Young Irish singer-songwriter James Vincent McMorrow burst onto the musical landscape in 2010 with his stunning debut album Early in the Morning, an effort entirely performed and self-recorded over a five-month period while exiled in a cottage on the coast of Ireland. Sound familiar? There are definite shades of the wondrous Bon Iver here but the comparison belies the depth of singular talent on display. Such was the acclaim McMorrow received upon the release of his first album that an appearance on Later … With Jools Holland followed and international stardom soon beckoned.

For his much-anticipated second album, Post Tropical, McMorrow decamped to a pecan farm (nuts!) on the Mexican border and once again prodigiously chose to write, produce and play virtually every instrument himself.

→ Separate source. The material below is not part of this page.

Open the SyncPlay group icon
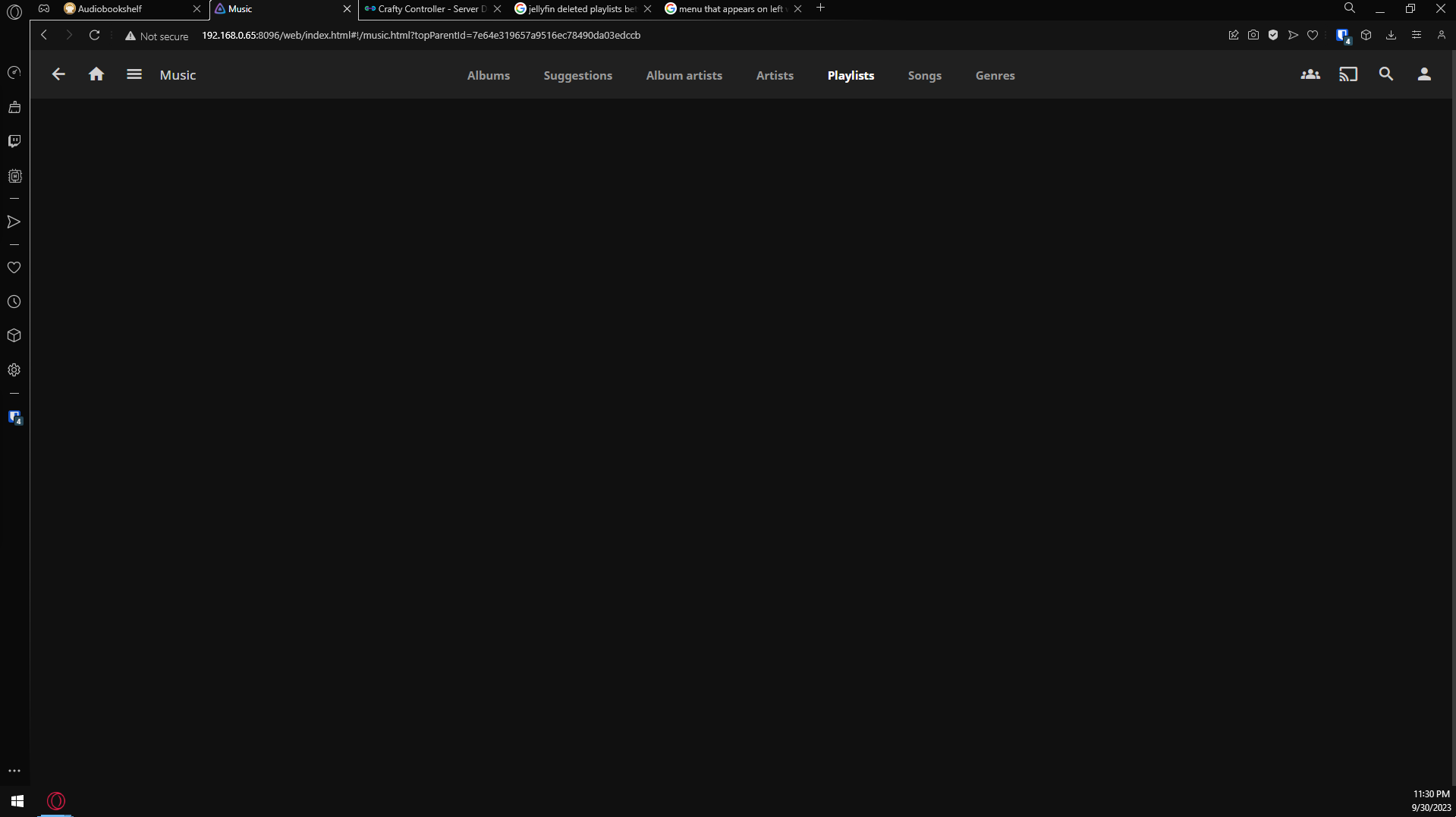Image resolution: width=1456 pixels, height=817 pixels. coord(1310,74)
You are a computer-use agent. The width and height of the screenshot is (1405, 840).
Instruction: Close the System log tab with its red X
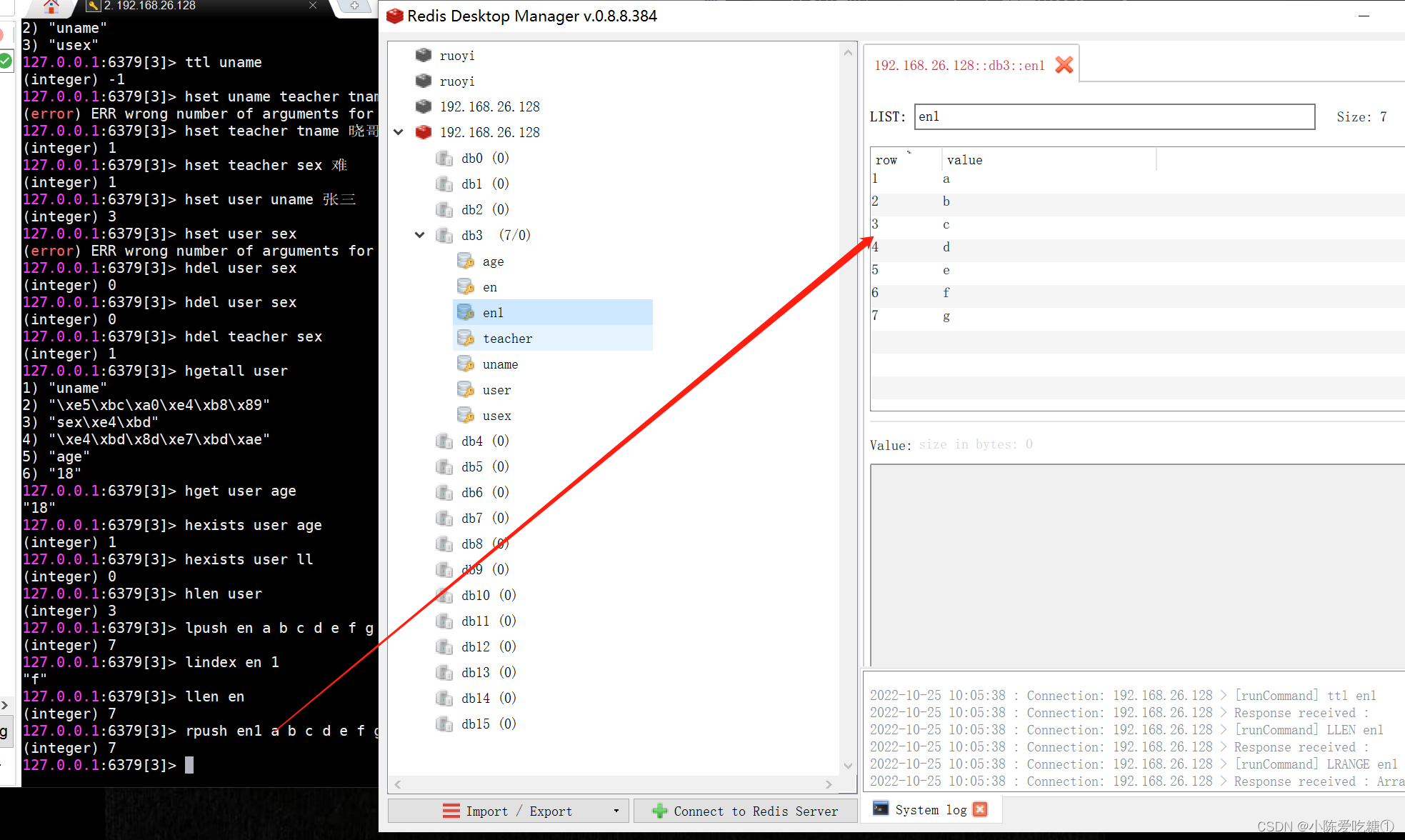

Drawing inspiration from the hundreds of sound files he brought back from international touring and a youthful love of hip-hop, McMorrow has vastly broadened his horizons and introduced some gorgeous new textures to his musical palette.

The opening track, the aptly named ‘Cavalier’, sets the tone, a piece that begins from the starkest of sources to a towering crescendo of brass, drums and that falsetto. Elsewhere, on ‘The Lakes’, 12 mandolins are layered to mesmerising effect before the introduction of a looped beat steers the tune into unchartered waters. Another highlight is unleashed in ‘Red Dust’ – a song that lingers long after its end – in which McMorrow proves that perhaps the only thing better than listening to his glorious swoon of a voice is the sound of him harmonising with himself.

Reminiscent of that other fantastic release in 2013 from the sinfully talented James Blake, Post Tropical puts McMorrow firmly on the map of exciting, forward-thinking young songwriters. As McMorrow has said: ‘I just wanted to make the most beautiful thing that I could imagine. And that was it.’ Job done.